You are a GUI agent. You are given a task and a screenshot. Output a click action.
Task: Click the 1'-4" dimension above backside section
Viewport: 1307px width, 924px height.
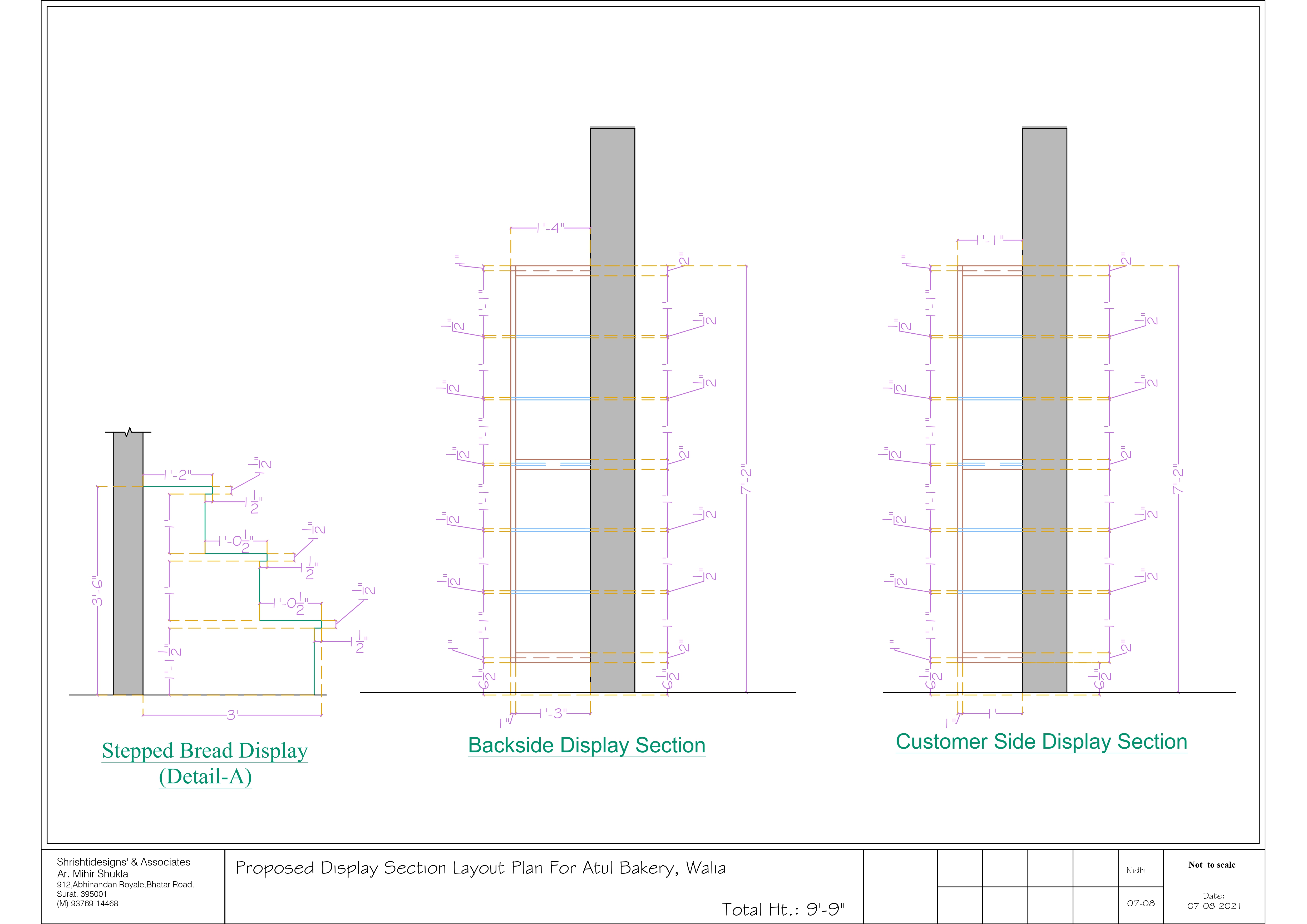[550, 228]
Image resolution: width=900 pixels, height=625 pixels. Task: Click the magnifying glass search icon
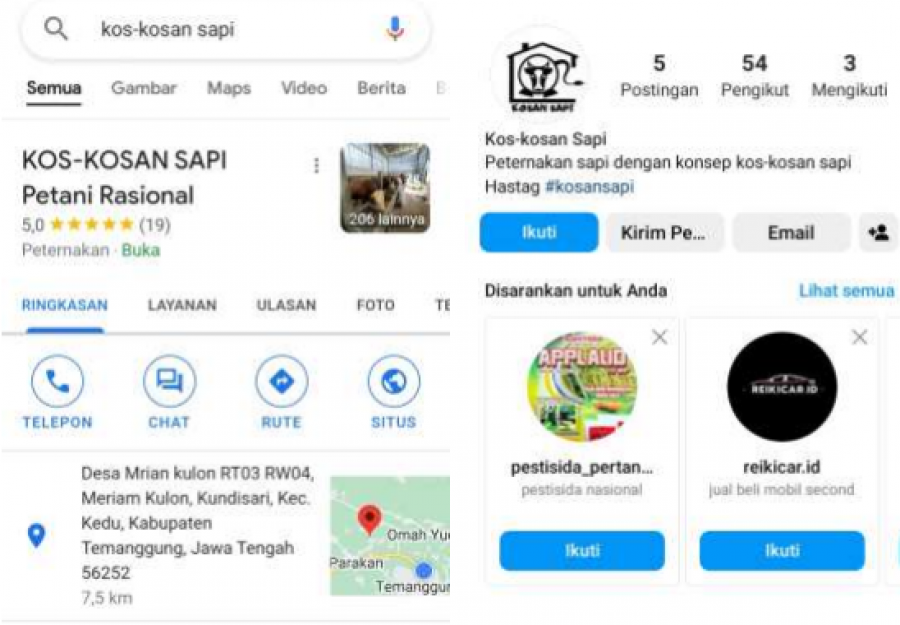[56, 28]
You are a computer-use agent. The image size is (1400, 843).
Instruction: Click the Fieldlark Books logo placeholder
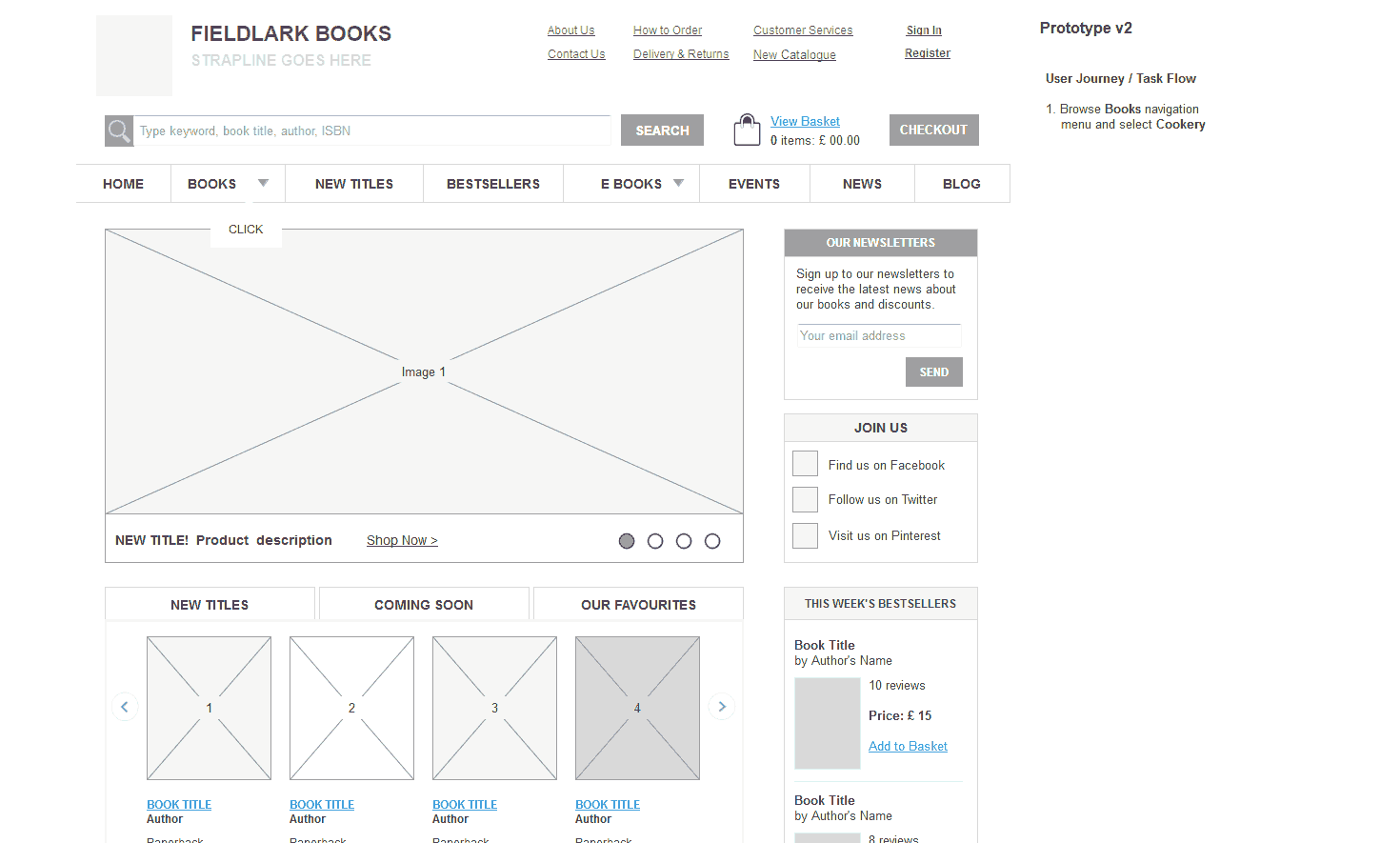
━━━
Objective =>
Copy the text lines of all three entries above verbatim, leaving out the pictures.

Response to the exercise =>
You are a GUI agent. You are given a task and a screenshot. Output a click action.
Task: Click the 1'-4" dimension above backside section
Viewport: 1307px width, 924px height.
[550, 228]
Image resolution: width=900 pixels, height=625 pixels. Task: Click the magnifying glass search icon
[56, 28]
You are a computer-use agent. The image size is (1400, 843).
Instruction: Click the Fieldlark Books logo placeholder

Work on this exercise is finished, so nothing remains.